London-based Bradford, originally from Ballymena, Co Antrim, told The Irish Times Brexit is naturally a huge area of conversation in the business world but that he was "schizophrenic on the topic" as he sees it as "a massive opportunity" for Dublin.

Dublin has clearly has had its handcuffs taken off and can go and do whatever it likes, Belfast is going to have to sit on its hands for a while

“In my day job I do a lot of stuff around financial services and I see the opportunity in Dublin around financial services as being huge – a really, really good place to go,” he said.

“Dublin has clearly has had its handcuffs taken off and can go and do whatever it likes, Belfast is going to have to sit on its hands for a while to figure out what is next.”

Bradford, Steve Pette and Aaron Taylor have founded the Belfast project along with corporate sponsor Barclays and Sarah Friar, the chief finance officer of San Francisco-based payments company Square, which has just launched in the UK and has an office in Dublin.

Square was co-founded by Twitter creator Jack Dorsey and listed on the New York Stock Exchange in 2015 with a valuation of $2.9 billion.

Friar, a Silicon Valley tech executive, originally from Strabane, Co Tyrone, has invested in Ormeau Baths because she likes to get involved in projects “at home” and will be back and forward from the US to visit family in Sion Mills and support start-ups using the new co-working space.
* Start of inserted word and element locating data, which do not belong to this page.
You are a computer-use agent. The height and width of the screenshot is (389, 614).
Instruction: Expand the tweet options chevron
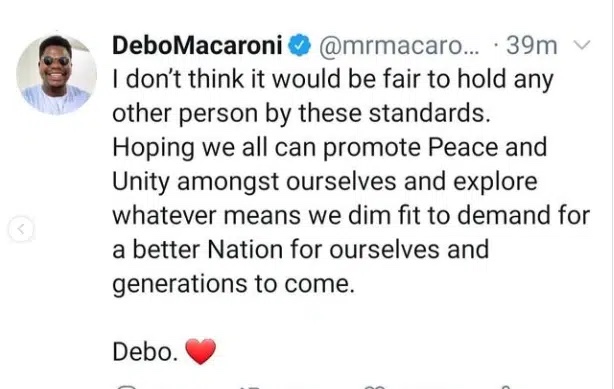pos(581,45)
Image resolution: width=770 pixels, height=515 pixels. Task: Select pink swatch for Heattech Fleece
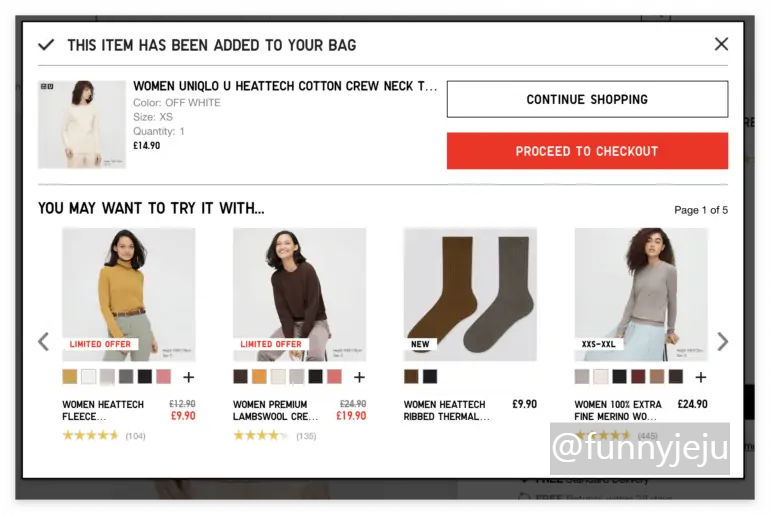point(164,377)
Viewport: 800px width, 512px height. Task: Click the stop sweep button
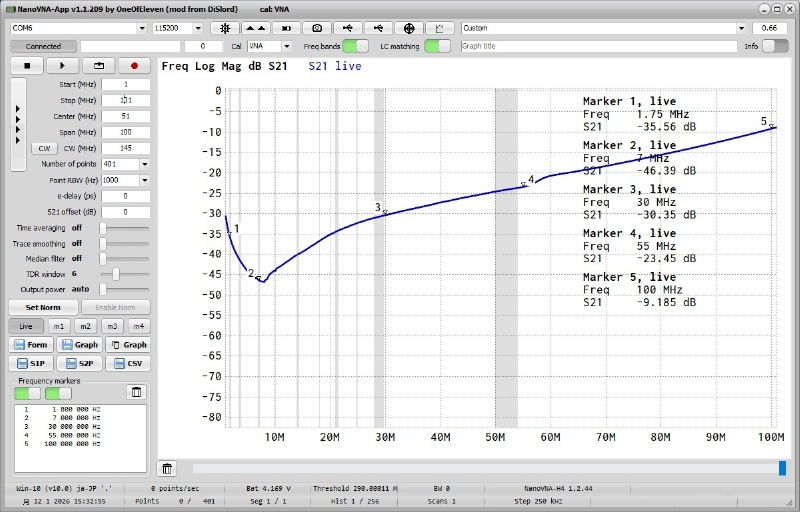(x=27, y=65)
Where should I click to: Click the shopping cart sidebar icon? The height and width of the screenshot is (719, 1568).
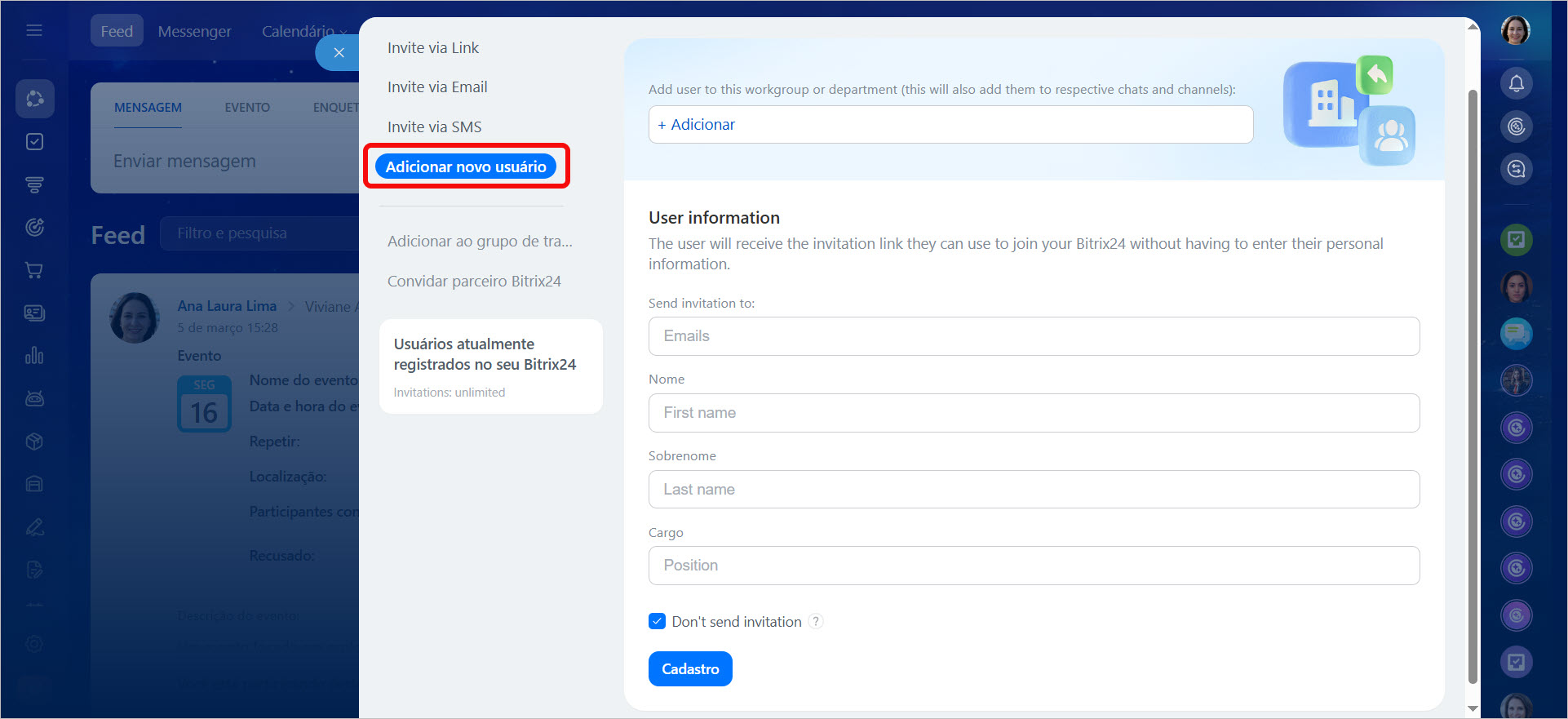pyautogui.click(x=34, y=270)
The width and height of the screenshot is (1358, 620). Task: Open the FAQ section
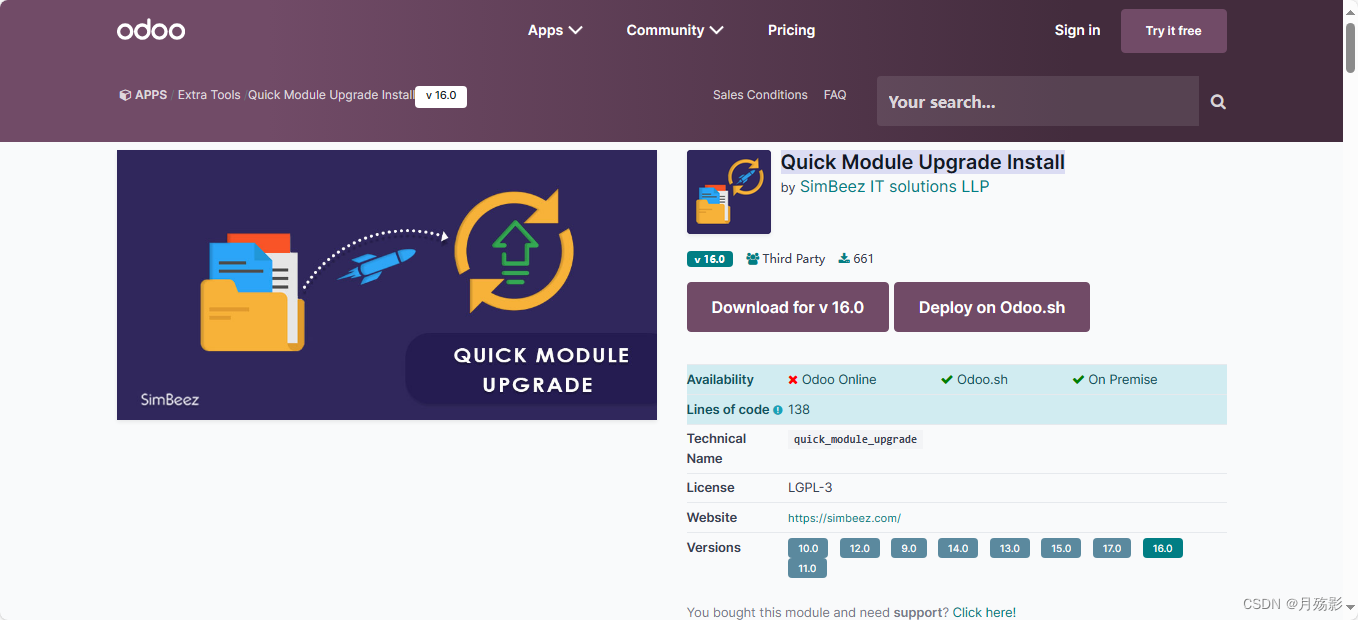[835, 94]
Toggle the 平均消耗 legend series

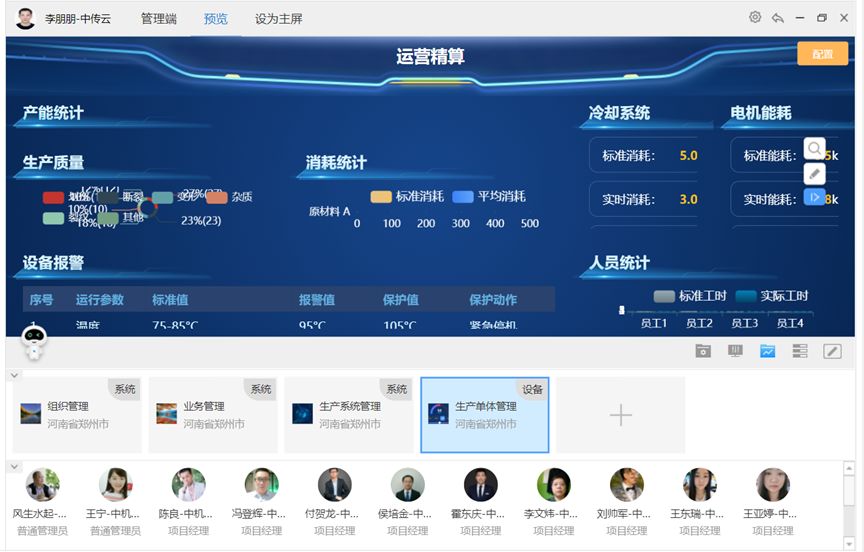point(488,197)
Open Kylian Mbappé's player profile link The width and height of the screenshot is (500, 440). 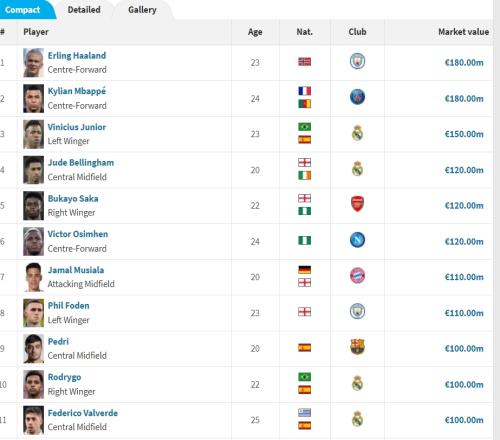[77, 91]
She spoke of the American business community response to Donald Trump’s presidency as “keeping it business as usual”.

“The good news is the US economy is really vibrant now, confidence is high, so that is good for Square,” she said.

She added: “Brexit from a macro perspective is a big shift, a big change, but for Square’s business we are focused on the UK right now, Brexit or no Brexit.

“The UK is a really big market with 5.4 million small businesses and half of them don’t take debit or credit cards so it’s a very fertile market for us, [one] we are excited to get into and Brexit doesn’t really impact that.

“From a broader European standpoint we are building a global company so we look to big economies when we think about what is next.

“We have a footprint in Dublin right now that we think will be our shared services organisation for the rest of Europe and I am excited to see us growing on both sides of the pond so to speak.”

Friar, described by her Belfast investment partners as “way more successful than any of us” is hoping her involvement in the Ormeau Baths project will encourage more women entrepreneurs into tech start-ups.

“You can’t be what you can’t see,” she said.

“For women, there are not a lot of role models out there but the great thing about Square has been just how diverse our executive team is.

“Over 60 percent of Square employees report up through a woman to Jack’s [Dorsey] executive team and it’s areas like engineering, finance, legal, hardcore areas and I think that is wonderful vibe to put in the market.”